Collected data:

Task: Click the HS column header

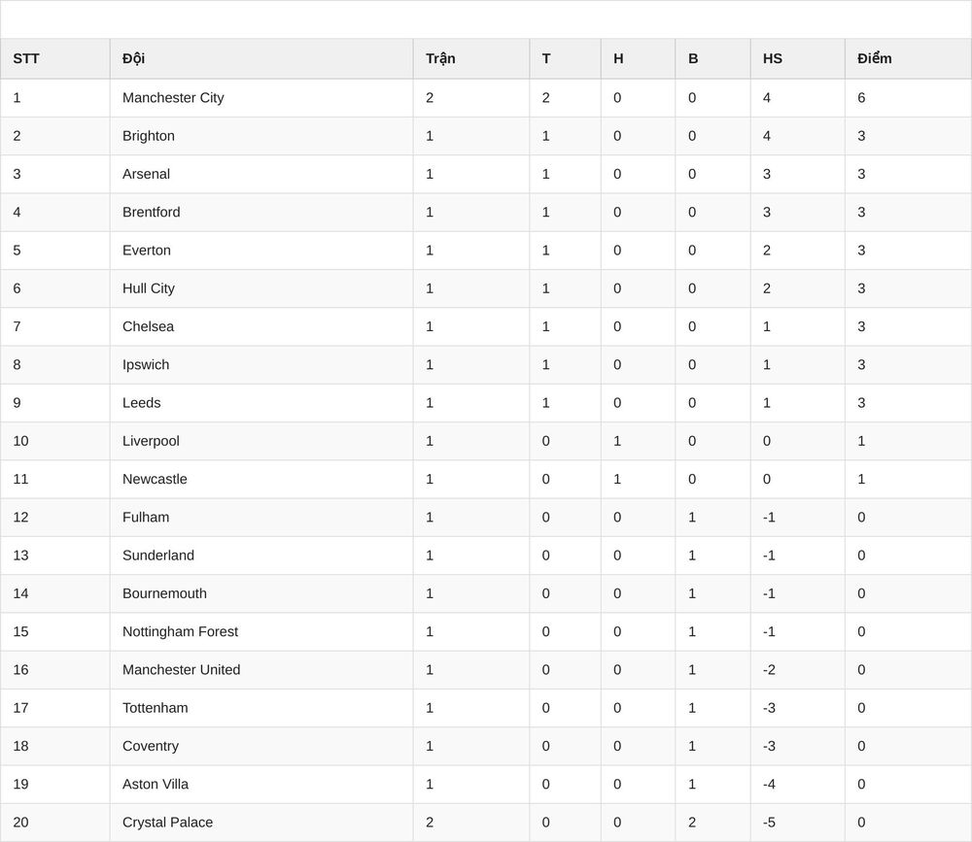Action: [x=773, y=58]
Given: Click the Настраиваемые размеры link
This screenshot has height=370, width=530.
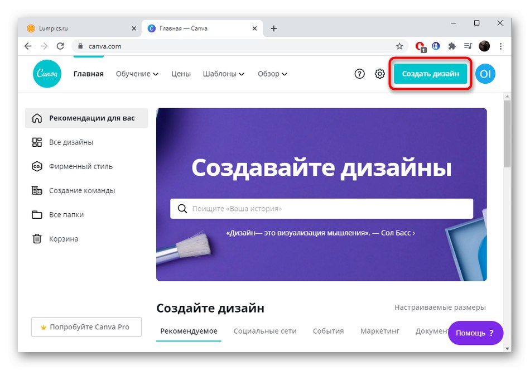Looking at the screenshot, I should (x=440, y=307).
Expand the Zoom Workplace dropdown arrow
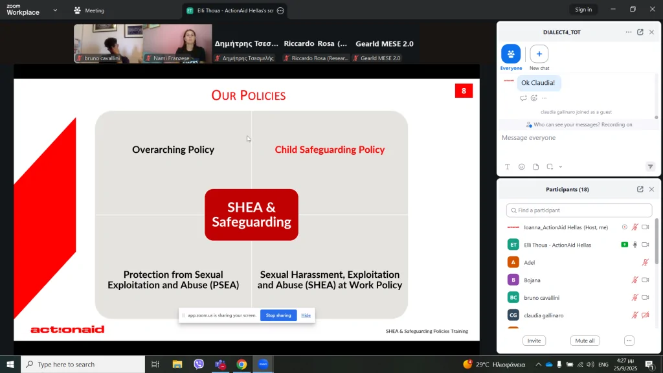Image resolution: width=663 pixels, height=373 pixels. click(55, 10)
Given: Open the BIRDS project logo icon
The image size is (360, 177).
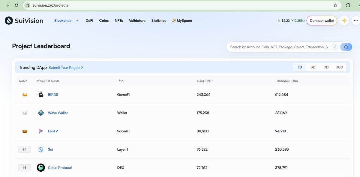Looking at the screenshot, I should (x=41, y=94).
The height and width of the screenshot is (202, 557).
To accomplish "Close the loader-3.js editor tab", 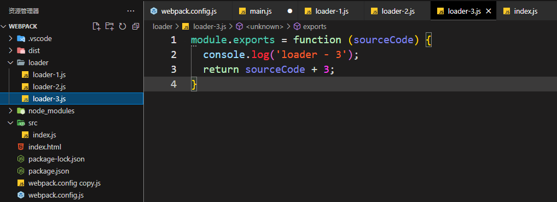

WORK TO COMPLETE:
For each line above that contains "Given", make a copy.

RESPONSE BELOW:
Given: Click the Настраиваемые размеры link
Given: Open the BIRDS project logo icon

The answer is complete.